12. Uit het oog dient echter niet te worden verloren dat naast soft- en harddrugs ook wapens en munitie in de woning zijn aangetroffen, waarvoor verzoeker geen vergunning had. Alleen al de aanwezigheid daarvan, mede gegeven de genoemde omstandigheden rond het pand van verzoeker, zorgt voor een gevaarlijke situatie. Dan maakt het geen verschil dat verzoeker deze mogelijk, zoals hij zelf stelt, alleen in huis had om hobby redenen. De voorzieningenrechter is daarom van oordeel dat vanwege de combinatie van aangetroffen goederen van een ernstige situatie gesproken kan worden en reeds daarom de sluiting van de woning voor een bepaalde periode noodzakelijk is ter bescherming van het woon- en leefklimaat.
13. Bij het voorgaande klemt echter dat een beslissing op bezwaar niet op korte termijn valt te verwachten. Gelet op het feit dat de woning op 1 oktober 2024 is gesloten betekent dit dat de periode van sluiting van 6 maanden bijna zal zijn verstreken op het moment dat een beslissing op bezwaar redelijkerwijs verwacht kan worden.

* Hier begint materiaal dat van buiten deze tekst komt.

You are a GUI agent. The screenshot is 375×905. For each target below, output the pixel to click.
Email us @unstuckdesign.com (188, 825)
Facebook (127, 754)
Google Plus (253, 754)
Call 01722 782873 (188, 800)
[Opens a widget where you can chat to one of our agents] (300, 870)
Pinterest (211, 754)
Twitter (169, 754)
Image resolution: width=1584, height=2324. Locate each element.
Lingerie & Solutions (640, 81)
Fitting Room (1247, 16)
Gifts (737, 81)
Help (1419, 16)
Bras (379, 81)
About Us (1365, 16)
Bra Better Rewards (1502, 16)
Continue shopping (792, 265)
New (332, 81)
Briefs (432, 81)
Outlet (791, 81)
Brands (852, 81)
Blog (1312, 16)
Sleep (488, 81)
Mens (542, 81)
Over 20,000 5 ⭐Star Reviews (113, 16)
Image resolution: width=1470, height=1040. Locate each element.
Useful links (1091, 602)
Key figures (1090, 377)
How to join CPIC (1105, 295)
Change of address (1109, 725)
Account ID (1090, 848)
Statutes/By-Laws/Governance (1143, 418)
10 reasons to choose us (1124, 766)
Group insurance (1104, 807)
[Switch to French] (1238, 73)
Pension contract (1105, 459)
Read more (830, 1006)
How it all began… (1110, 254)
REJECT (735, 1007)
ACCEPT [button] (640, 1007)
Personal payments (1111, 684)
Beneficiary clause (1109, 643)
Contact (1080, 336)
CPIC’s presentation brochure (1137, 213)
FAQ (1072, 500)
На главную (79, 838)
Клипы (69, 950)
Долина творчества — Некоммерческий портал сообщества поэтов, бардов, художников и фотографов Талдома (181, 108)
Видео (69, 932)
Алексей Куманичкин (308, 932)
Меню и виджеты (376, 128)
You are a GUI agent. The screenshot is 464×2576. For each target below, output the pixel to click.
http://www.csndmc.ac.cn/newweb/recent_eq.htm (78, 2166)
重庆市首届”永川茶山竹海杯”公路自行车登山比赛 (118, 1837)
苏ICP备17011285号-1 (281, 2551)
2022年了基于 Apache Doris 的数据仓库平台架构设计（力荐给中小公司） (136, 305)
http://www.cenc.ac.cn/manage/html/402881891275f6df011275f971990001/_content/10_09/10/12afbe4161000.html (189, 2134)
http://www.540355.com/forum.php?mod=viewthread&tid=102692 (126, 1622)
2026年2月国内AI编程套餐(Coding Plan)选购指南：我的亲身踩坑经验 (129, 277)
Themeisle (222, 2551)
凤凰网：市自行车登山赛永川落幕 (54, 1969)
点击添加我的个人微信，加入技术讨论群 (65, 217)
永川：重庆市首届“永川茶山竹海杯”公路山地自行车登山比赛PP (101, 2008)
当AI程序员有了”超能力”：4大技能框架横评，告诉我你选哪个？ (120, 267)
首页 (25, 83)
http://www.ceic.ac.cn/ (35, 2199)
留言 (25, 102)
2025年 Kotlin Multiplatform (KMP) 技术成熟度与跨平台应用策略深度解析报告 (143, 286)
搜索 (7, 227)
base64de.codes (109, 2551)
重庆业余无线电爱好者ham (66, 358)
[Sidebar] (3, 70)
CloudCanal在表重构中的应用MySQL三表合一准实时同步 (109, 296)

14. Gelet op de gezondheidstoestand van verzoeker (o.a. COPD, arthrose en een slaapapneu), zoals ter zitting toegelicht, het feit dat verzoeker op dit moment tijdens de winterperiode met zijn hond verblijft in een Volkswagen Camper, waarin hij geen medische apparatuur kan aansluiten en geen direct zicht heeft op het verkrijgen van een andere woning, en het feit dat de gemachtigden van de burgemeester ter zitting hebben erkend dat de burgemeester bij de behandeling van het bezwaarschrift enige steken heeft laten vallen waardoor die behandeling is vertraagd, acht de voorzieningenrechter naar voorlopig oordeel een sluiting van drie maanden wel evenredig.
Daarom treft de voorzieningenrechter de voorziening dat het bestreden besluit na drie maanden (dus per 2 januari 2025) wordt geschorst. Dit betekent dat de burgemeester verzoeker in de gelegenheid moet stellen dat hij vanaf 2 januari 2025 weer gebruik kan maken van de woning.